▶ Problems to work on:
[A] List the topics of Dr. Waverly Duck's current research projects named in the Inclusive Excellence Summit announcement.
[B] State whether each statement below agrees with the Inclusive Excellence Summit announcement. Answer yes or no for each, and quote the words from the announcement that decide it.
(i) The summit will be held in person on campus.
(ii) No Way Out was published by the University of Chicago Press in 2015.
(iii) The summit will consist of 30 sessions and workshops.
[C] Continue the Inclusive Excellence Summit announcement from where it ends.

▶ Text segment:
Date: Thursday, April 8, 2021
Location: Zoom (online)
Intended Audience: UB Community
The Office of Inclusive Excellence is pleased to announce UB's second Inclusive Excellence Summit, “Living our Commitment.” The summit will consist of 25 sessions and workshops that highlight practices, research, and initiatives across the university that support diversity and inclusion, in addition to a keynote address by CDI Distinguished Visiting Scholar, Dr. Waverly Duck. This is an opportunity for faculty, staff, and students to come together as a community to promote understanding and to learn about the innovative methods and practices being developed to foster multiculturalism and diversity at UB.
Registration link to come in spring 2021!
Dr. Waverly Duck is an urban sociologist and Associate Professor of Sociology at the University of Pittsburgh. He is the author of No Way Out: Precarious Living in the Shadow of Poverty and Drug Dealing (University of Chicago Press, 2015), which was a finalist for the Society for the Study of Social Problem 2016 C. Wright Mills Book Award. His new book on unconscious racism, Tacit Racism, co-authored with Anne Rawls, is due out in May of 2020 with the University of Chicago Press. His current research involves several projects focusing on gentrification, displacement, and food apartheid. Like his earlier work, his most recent research investigates the challenges faced by socially marginal groups. However, it is more directly concerned with how residents of marginalized communities identify problems and what they think are viable solutions.

▶ The data:

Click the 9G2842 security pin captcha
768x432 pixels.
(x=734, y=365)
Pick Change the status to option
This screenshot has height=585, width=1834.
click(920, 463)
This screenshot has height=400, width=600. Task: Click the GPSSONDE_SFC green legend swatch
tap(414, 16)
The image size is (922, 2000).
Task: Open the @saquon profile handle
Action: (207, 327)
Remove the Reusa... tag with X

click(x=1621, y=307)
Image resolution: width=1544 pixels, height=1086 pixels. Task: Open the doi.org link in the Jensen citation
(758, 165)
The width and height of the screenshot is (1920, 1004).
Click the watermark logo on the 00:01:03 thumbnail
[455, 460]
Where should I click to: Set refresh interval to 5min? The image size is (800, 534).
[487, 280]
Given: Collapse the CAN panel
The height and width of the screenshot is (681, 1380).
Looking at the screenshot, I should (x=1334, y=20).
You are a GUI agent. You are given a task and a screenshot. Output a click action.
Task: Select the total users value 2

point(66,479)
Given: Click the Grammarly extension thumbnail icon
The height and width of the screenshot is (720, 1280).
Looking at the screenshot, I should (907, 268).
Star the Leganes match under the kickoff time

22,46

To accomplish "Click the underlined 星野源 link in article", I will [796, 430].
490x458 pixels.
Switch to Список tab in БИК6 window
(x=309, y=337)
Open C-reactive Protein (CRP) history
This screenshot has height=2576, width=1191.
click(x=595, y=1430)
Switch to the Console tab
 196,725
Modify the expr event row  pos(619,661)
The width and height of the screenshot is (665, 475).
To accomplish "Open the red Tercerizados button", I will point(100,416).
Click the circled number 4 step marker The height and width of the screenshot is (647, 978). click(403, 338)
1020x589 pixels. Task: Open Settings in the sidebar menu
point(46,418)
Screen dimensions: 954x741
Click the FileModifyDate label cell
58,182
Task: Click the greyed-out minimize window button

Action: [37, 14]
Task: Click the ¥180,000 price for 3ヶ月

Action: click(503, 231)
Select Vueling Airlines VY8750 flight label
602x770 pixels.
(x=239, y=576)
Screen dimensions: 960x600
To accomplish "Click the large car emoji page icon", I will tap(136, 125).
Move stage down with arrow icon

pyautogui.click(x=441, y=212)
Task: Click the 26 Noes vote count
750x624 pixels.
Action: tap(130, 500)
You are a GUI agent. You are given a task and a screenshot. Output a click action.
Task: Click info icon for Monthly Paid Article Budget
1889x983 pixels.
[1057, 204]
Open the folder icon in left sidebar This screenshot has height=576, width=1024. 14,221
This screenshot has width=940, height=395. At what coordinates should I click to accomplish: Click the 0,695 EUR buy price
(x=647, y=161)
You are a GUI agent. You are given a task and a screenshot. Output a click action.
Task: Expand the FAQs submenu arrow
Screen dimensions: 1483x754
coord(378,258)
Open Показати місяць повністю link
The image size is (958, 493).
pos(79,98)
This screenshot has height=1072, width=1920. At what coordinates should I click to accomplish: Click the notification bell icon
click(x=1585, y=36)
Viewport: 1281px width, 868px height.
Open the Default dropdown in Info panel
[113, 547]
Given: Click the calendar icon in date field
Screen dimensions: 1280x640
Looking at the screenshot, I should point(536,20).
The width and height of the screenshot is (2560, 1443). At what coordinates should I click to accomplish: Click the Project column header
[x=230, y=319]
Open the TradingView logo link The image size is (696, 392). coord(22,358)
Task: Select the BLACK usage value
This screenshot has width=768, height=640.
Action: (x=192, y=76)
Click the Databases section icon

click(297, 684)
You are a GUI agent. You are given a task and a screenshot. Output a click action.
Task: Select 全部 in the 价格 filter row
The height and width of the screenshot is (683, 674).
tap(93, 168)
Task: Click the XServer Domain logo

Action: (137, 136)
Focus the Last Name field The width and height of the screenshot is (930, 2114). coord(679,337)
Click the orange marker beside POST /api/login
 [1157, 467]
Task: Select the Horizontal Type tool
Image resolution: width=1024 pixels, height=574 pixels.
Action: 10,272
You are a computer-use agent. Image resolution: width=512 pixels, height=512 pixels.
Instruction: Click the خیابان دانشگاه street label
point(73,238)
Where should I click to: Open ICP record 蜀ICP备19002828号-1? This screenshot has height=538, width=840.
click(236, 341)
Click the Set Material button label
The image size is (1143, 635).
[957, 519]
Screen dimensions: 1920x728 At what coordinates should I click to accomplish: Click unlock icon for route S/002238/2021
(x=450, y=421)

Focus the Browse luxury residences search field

▶ Answers provided:
[A]
- Gentrification
- Displacement
- Food apartheid

[B]
(i) No: "Location: Zoom (online)"
(ii) Yes: "No Way Out: Precarious Living in the Shadow of Poverty and Drug Dealing (University of Chicago Press, 2015)"
(iii) No: "The summit will consist of 25 sessions and workshops"

[C]
Dalia Antonia Caraballo Muller, Associate Professor, Latin American and Caribbean History
This round table brings together three cohorts of UB students who are veterans of the Impossible Project, a high-stakes, low-risk learning experience that invites students to leverage cross disciplinary thinking and effective collaboration to imagine new solutions to some of the world’s most pressing problems. By building individual and collective resilience, fostering strong team work skills and opening the door to creative thinking, the Impossible Project prepares young people to change the world. Come find out how!
Elizabeth Colucci, Director, Office of Fellowships and Scholarships, Suzanne Sullivan, Assistant Professor, Nursing, and Tanner Gelatt, Graduate Admissions Coordinator, Nursing
Recruiting and supporting talented underrepresented graduate students is an institutional priority. Since 2016, UB has implemented strategic changes to the Arthur A. Schomburg Fellowship, UB’s SUNY Graduate Diversity Fellowship to prioritize excellence and competitive financial packages for fellows. Additionally, it now requires units to provide information on the recruitment, climate and progress of fellows. This session will share best practices for improving the campus climate for diverse graduate students, and foster discussion on how our campus can continually improve our inclusive environment.
David Holmes, Clinical Associate Professor, Family Medicine, Jacobs School of Medicine and Biomedical Sciences
This interprofessional panel of faculty in the UB health professional schools will discuss their collaborative efforts to care for disadvantaged global populations and impact UB students through cross-cultural, experiential learning. The panelists will describe their initiatives, including global health experience preparations, challenges, outcomes and future directions in light of the COVID-19 pandemic. In addition, faculty will describe student research projects in different countries. Opportunities for those who would like to get involved with global health outreach and research will also be discussed.
Megan Syrell, Assistant to the Chair, Obstetrics and Gynecology, Jacobs School of Medicine and Biomedical Sciences
In this presentation, participants will have an opportunity to explore what privilege and bias mean and how these concepts manifest in their own lives. We will discuss how our own social identities influence our interactions, how we can be more cognizant and inclusive of others, and how we as individuals can contribute to positive systemic change. Whether you have extensive experience navigating privilege and oppression or are unfamiliar with these concepts, this presentation will offer space for everyone to learn and grow together!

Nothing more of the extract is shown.